▶ **Stored data**
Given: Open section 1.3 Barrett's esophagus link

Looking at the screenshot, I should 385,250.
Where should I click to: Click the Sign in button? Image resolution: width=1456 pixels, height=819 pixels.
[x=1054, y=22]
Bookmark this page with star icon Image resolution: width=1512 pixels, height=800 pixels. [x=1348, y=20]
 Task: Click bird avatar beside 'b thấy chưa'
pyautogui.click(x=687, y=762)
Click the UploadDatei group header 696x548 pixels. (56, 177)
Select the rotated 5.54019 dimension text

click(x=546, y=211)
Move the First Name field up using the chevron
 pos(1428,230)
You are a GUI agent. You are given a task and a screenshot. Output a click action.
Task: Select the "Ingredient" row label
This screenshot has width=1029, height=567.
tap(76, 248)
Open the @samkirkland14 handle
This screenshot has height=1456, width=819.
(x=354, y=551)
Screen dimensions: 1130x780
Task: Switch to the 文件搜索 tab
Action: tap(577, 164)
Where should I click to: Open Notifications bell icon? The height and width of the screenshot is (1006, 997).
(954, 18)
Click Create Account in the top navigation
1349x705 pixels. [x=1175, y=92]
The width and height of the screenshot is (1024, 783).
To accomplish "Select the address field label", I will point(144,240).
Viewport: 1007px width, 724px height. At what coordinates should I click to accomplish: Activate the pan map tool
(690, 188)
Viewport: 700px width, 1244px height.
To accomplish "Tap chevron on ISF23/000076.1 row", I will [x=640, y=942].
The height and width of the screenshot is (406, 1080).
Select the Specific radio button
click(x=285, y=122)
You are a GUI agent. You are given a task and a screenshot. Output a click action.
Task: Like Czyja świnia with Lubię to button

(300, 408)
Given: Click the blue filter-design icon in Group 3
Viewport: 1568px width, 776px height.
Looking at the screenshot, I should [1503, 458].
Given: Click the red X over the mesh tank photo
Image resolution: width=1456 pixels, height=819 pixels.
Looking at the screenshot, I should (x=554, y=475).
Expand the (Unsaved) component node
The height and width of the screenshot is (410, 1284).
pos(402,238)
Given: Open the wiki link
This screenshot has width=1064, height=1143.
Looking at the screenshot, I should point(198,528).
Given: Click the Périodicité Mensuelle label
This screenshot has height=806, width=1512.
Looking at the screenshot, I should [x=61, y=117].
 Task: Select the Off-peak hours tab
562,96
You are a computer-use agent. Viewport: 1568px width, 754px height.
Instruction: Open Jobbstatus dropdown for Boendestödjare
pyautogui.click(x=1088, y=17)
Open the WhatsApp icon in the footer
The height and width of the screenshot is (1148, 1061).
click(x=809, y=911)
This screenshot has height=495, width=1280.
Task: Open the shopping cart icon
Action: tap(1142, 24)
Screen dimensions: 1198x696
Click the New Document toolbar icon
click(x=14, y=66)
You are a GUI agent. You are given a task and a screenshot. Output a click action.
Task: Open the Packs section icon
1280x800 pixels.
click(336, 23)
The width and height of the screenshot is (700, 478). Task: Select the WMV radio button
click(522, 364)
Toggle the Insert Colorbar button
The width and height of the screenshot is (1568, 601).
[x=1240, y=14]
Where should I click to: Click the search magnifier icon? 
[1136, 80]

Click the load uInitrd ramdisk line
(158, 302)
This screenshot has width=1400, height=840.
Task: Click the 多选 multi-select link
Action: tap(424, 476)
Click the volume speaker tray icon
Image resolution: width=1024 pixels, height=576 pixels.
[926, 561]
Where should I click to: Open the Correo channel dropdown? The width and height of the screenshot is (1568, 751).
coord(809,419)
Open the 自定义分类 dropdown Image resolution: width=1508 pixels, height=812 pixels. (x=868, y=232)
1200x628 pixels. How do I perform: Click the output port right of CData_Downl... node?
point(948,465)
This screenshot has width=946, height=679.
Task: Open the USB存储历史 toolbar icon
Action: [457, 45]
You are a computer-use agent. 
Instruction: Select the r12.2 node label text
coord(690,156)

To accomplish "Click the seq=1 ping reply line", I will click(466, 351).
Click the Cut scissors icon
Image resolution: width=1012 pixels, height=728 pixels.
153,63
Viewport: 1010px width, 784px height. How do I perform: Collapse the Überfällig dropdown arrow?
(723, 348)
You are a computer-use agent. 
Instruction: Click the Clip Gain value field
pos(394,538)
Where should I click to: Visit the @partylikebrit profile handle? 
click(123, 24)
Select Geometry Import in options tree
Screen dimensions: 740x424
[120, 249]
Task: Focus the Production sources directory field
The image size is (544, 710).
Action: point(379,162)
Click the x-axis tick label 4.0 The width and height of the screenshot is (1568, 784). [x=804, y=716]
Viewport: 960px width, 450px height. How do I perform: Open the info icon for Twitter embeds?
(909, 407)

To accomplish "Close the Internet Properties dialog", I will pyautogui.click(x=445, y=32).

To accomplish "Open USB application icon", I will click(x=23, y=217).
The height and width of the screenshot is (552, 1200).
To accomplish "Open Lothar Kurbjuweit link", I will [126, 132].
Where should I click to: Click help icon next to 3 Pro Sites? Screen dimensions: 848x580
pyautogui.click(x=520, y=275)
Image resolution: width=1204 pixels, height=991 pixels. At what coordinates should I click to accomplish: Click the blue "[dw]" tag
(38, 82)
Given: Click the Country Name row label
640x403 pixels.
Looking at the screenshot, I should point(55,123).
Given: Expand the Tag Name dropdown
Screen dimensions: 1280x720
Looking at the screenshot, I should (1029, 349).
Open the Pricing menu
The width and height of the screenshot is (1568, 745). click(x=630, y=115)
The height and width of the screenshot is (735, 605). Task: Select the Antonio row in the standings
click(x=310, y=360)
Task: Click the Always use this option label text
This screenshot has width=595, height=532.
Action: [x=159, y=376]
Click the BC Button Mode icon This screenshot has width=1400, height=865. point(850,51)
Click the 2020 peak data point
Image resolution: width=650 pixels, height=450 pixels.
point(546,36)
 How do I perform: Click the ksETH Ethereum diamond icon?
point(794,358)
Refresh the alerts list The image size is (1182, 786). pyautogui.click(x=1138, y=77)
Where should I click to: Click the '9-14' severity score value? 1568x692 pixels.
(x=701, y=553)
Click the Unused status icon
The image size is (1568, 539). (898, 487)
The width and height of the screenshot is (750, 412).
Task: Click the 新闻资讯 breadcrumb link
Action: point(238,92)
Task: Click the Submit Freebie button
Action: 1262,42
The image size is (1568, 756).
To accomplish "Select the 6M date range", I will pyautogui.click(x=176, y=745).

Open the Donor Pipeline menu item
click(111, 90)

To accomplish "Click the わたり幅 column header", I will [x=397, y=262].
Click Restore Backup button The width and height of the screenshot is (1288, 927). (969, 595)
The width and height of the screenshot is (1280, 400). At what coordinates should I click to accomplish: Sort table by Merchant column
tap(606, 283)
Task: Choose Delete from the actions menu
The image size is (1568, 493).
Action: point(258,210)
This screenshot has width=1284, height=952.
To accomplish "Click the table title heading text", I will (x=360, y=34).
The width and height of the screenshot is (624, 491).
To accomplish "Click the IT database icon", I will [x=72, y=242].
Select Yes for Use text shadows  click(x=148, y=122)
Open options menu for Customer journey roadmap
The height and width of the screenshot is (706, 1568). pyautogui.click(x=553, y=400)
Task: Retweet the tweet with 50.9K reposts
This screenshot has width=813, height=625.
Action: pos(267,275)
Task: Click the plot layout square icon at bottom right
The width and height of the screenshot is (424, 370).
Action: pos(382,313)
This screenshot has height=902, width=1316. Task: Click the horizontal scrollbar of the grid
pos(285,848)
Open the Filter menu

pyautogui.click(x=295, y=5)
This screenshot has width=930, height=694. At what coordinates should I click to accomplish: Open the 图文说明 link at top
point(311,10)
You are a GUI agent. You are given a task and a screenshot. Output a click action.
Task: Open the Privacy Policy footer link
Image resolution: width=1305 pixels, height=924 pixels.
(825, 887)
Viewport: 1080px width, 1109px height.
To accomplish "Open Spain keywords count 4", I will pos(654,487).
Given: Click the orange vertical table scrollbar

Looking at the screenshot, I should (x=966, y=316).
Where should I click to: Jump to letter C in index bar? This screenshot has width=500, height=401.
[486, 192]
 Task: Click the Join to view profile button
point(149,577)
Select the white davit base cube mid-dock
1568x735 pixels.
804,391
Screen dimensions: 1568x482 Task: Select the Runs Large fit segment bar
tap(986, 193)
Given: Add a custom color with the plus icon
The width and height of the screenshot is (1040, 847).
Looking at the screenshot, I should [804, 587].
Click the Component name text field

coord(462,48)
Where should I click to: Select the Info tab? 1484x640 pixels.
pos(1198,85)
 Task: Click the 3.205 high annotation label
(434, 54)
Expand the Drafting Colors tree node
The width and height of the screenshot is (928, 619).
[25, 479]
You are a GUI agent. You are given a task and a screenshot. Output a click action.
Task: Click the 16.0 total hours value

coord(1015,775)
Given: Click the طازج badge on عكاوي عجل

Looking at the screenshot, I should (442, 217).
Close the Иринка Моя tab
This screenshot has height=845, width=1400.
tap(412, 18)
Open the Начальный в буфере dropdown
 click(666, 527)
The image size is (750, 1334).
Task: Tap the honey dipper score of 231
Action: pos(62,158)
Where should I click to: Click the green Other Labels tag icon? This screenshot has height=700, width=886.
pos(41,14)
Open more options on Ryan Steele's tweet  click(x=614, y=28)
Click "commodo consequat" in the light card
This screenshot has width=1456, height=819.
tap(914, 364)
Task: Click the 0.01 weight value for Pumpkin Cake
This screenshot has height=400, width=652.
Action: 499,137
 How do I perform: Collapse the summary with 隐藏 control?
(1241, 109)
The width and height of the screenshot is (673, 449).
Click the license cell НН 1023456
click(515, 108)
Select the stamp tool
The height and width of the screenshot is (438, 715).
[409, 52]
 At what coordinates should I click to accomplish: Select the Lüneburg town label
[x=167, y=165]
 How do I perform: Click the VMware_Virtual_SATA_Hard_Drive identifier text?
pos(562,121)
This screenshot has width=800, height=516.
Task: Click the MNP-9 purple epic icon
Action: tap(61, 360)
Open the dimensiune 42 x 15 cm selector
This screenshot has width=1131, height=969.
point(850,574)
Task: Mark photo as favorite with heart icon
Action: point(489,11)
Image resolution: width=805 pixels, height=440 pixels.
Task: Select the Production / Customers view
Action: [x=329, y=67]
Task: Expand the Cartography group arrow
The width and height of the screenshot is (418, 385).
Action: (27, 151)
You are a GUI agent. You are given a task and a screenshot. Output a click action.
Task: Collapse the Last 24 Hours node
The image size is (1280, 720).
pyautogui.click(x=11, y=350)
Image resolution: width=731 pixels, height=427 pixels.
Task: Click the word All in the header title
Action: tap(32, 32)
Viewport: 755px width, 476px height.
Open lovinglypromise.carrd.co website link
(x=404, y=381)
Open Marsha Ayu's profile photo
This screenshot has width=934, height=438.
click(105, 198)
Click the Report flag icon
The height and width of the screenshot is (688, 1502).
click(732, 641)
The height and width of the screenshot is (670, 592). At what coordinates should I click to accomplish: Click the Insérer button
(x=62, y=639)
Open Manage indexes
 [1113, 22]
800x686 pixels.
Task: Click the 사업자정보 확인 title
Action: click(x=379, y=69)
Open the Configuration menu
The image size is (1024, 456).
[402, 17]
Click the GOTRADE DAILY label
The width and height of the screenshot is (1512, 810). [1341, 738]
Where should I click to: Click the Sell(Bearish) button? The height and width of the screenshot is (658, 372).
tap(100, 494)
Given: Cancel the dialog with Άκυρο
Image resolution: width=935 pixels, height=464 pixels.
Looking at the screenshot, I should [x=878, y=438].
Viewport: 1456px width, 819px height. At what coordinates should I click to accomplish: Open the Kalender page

▶ **Your goal**
Look through the data and gather every line with the string "dialog" in it.

▶ **Result of this task**
To accomplish "Close the Internet Properties dialog", I will pyautogui.click(x=445, y=32).
Given: Cancel the dialog with Άκυρο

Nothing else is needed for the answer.